Siegfried Guggenheim Collection
This collection contains records of the Guggenheim family, including family tree, family history, vital records, obituaries, papers of family members who emigrated to Chile, and other papers of family members.
Susan Graham Collection
The collection contains correspondence mostly authored by Stephanie and Franz Pisker, dispatched from Vienna, Austria and the Jewish ghetto in Opole, Poland to their daughter Susan (née Herta) in America, before Franz and Stefanie were killed in the extermination camp of Sobibor.
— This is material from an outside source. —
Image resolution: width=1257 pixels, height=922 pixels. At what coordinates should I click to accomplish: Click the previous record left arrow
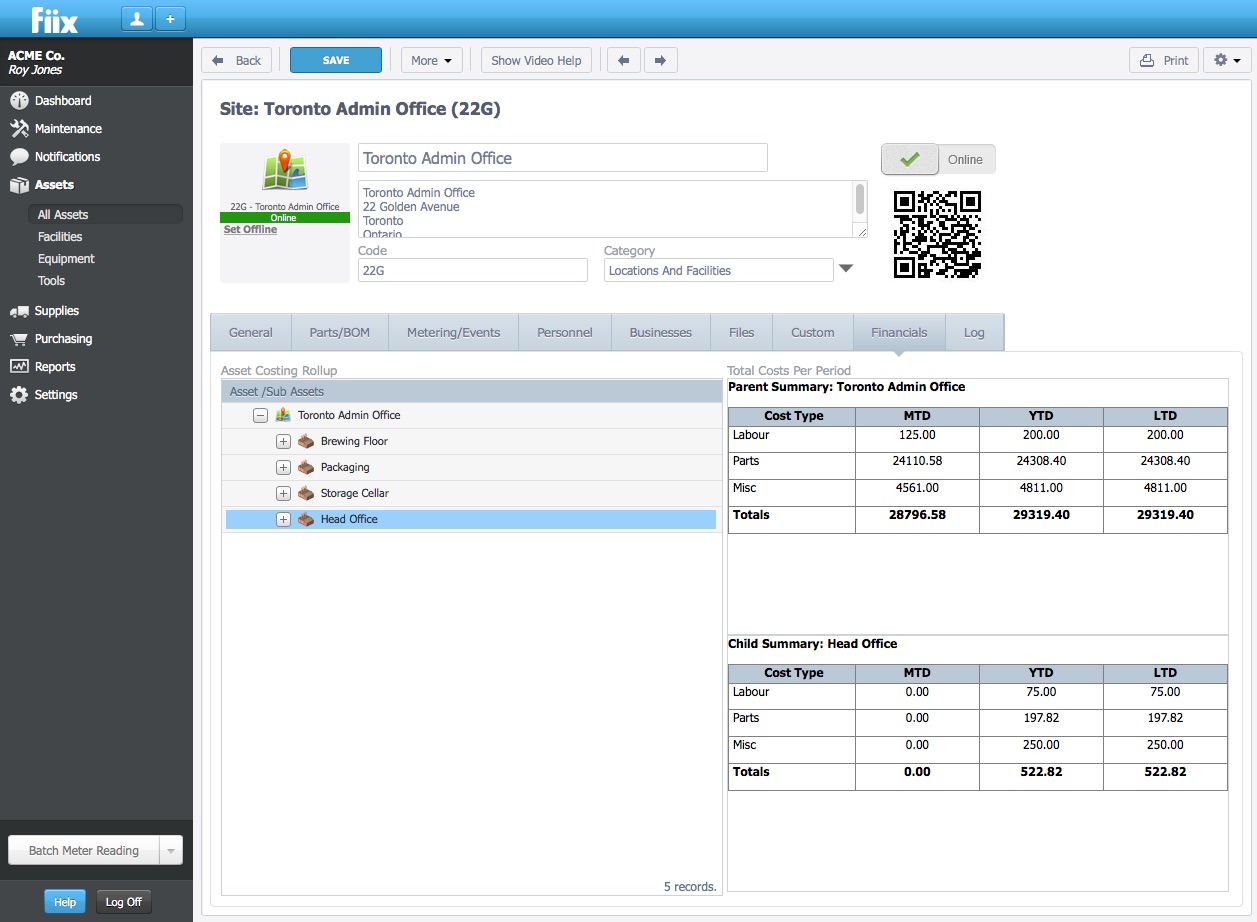(624, 60)
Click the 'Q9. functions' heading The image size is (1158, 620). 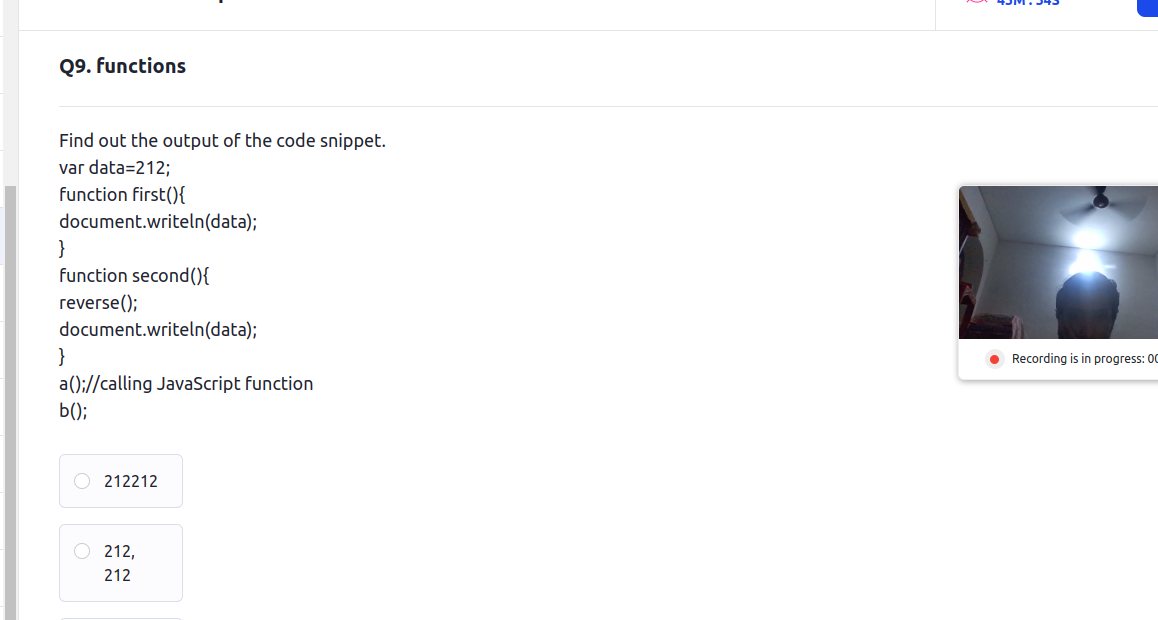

Also included are official documents and letters pertaining to their unsuccessful attempt to immigrate to the United States and the questionnaires by the Austrian Heritage Collection of Susan and her husband John H. Graham.
The Sane Asylum
This is primarily an account of Alfred Bruck’s six years spent in Nazi internment camps during World War II. Also included are photographs from the internment camps, as well as private photographs pertaining to Alfred Bruck and his family.
Theresienstadt Clippings Collection
This is a constructed collection that contains clippings and other non-original materials about Theresienstadt created after 1945. Materials include clippings, posters, newsletters and annual reports of the Theresienstadt Martyrs Remembrance Association and the Terezín Memorial, exhibition brochures, and programs of lectures, concerts, and performances memorializing Theresienstadt.
Theresienstadt (Concentration Camp) Collection
This is a constructed collection that contains traces of life in Theresienstadt as well as remembrances of it created after World War II. Materials include correspondence, official decrees and notices, money, poems, a map, military reports, lists of prisoners, clippings, accounts of personal experiences, and materials related to a reproduction of the Theresienstadt children's opera Brundibar.
Vera Margot Kowalski Soliman Family Collection
The Vera Margot Kowalski Soliman Family Collection contains correspondence on Vera Margot Kowalski Soliman's legal and financial matters.